» Exercise aim: From the listing below, copy only the lines from the line that contains "Task: Switch to the 리뷰 tab" to the line that contains "Image resolution: width=1280", counting those two lines as part of the copy.

» Source material:
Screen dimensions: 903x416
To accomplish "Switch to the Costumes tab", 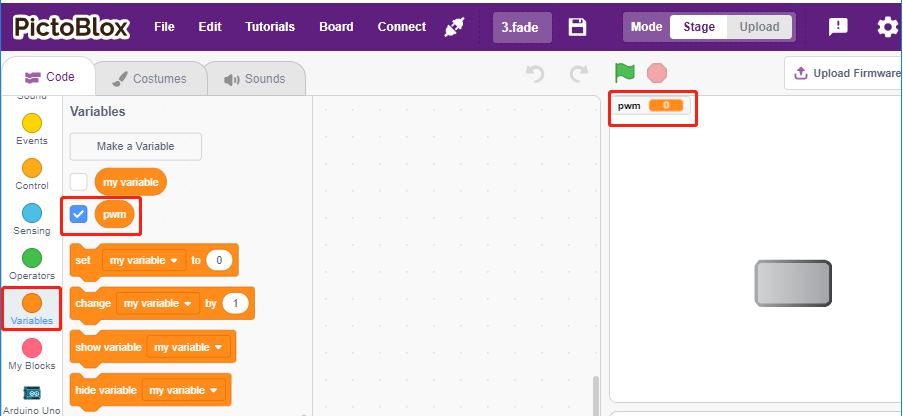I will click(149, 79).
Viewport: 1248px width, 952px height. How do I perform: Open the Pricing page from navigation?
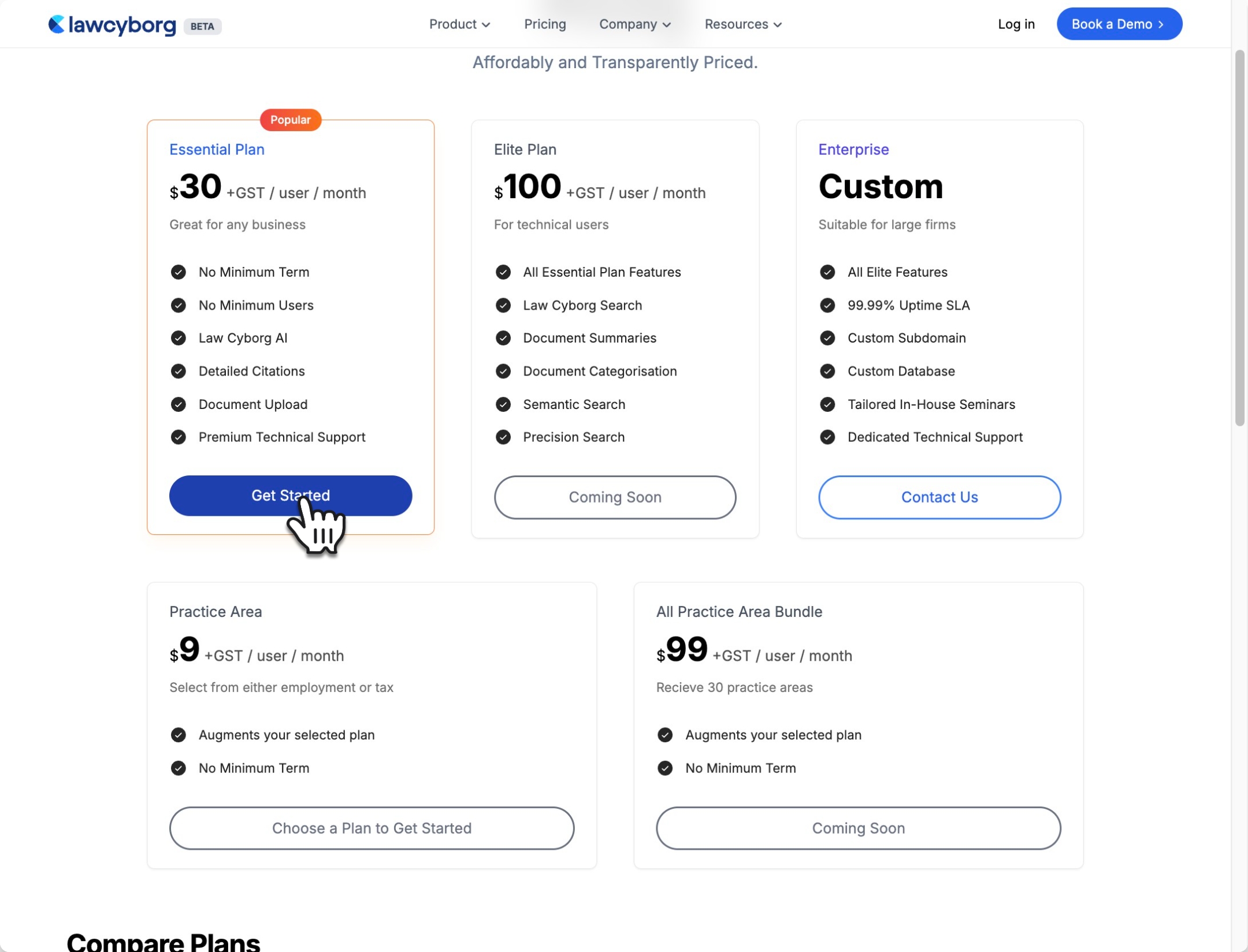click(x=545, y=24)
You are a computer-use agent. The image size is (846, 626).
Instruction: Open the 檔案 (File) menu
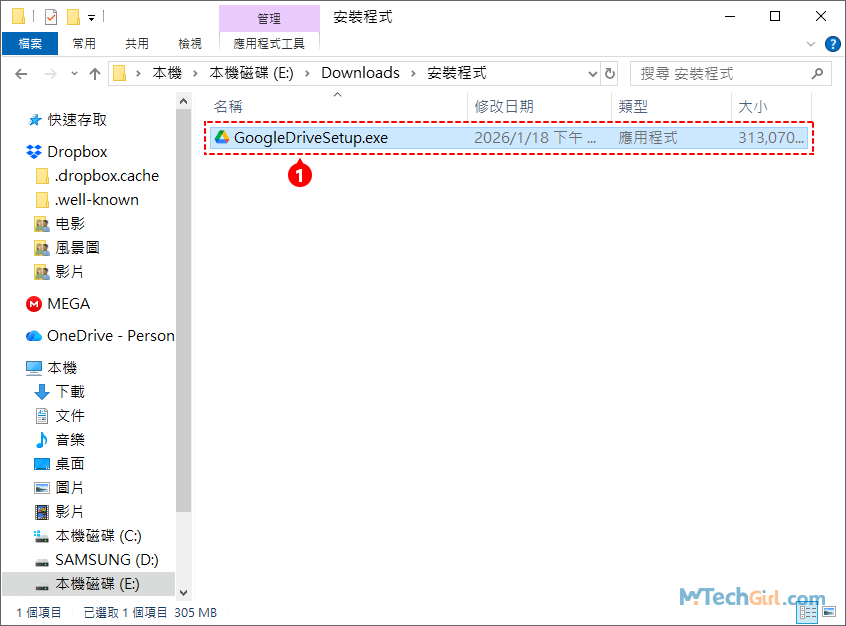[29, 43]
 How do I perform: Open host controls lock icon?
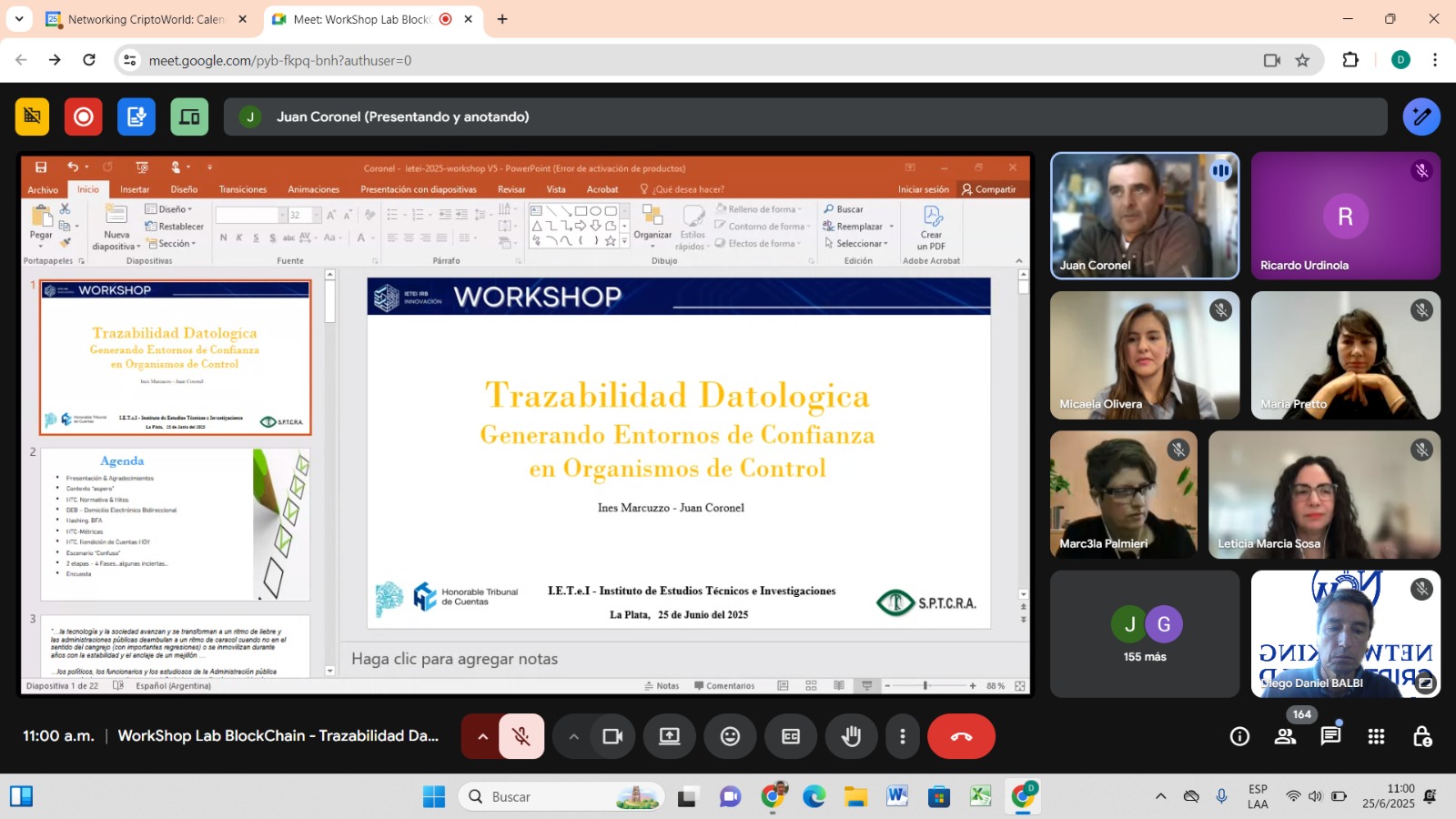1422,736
==
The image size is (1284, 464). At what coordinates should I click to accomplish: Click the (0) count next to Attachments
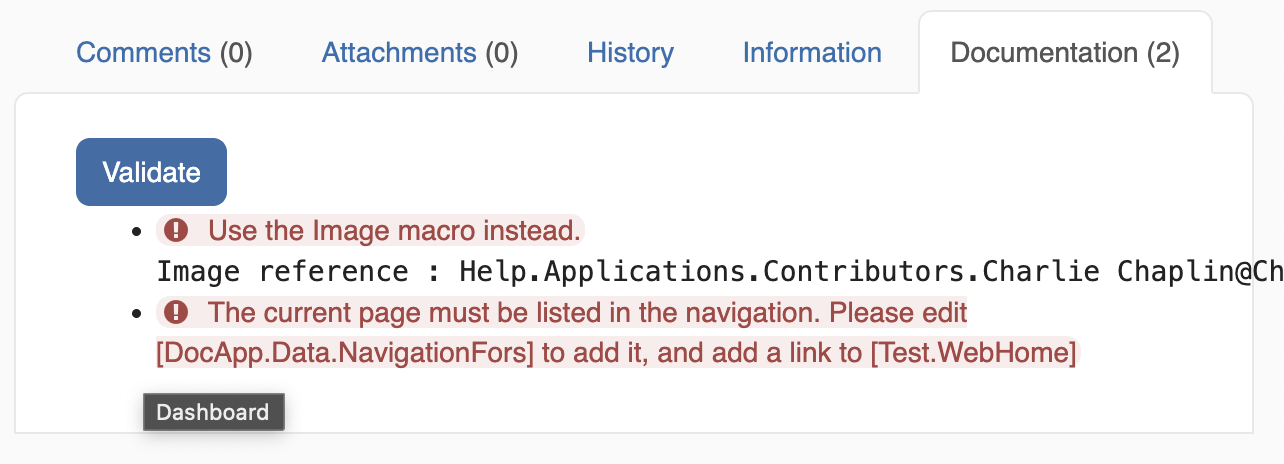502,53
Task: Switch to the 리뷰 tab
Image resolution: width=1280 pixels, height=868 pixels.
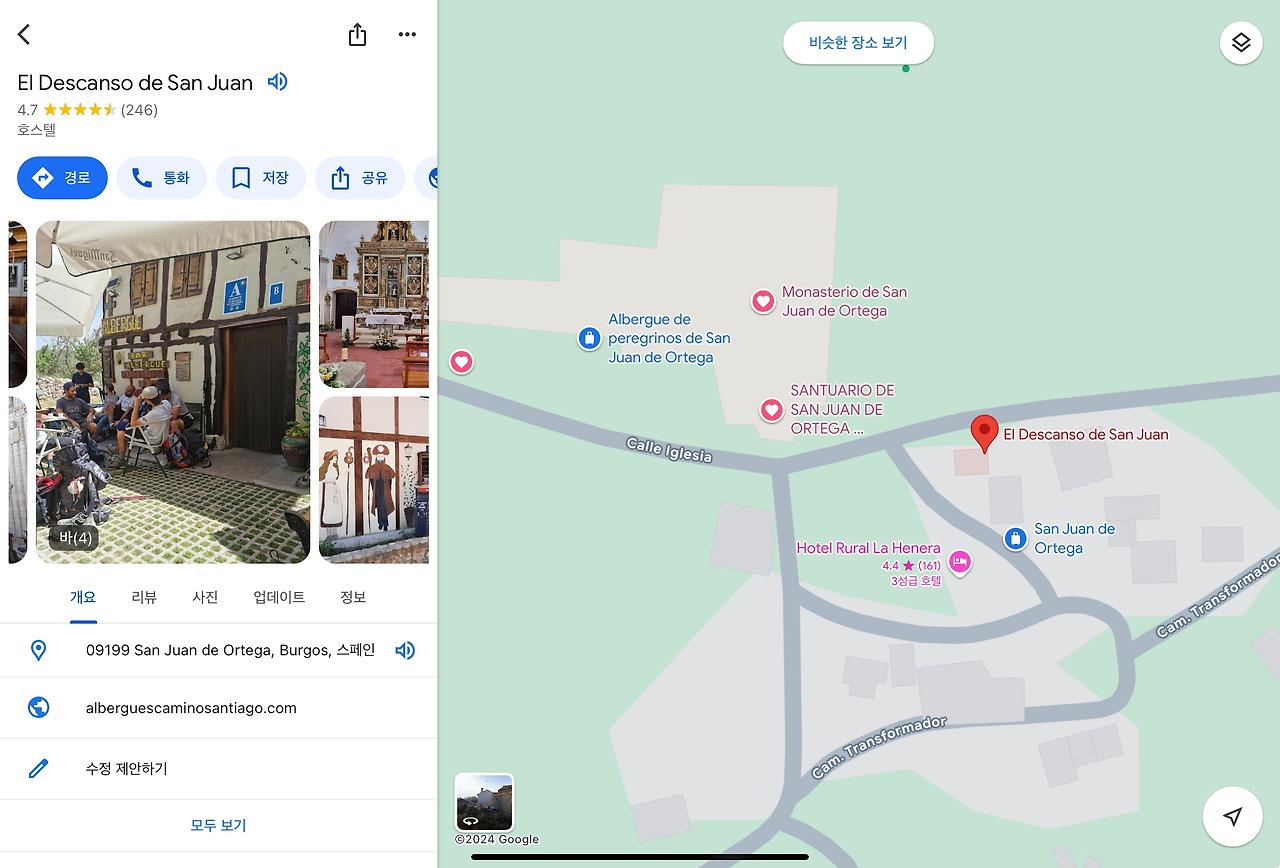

» Finished exercise:
Task: Switch to the 리뷰 tab
Image resolution: width=1280 pixels, height=868 pixels.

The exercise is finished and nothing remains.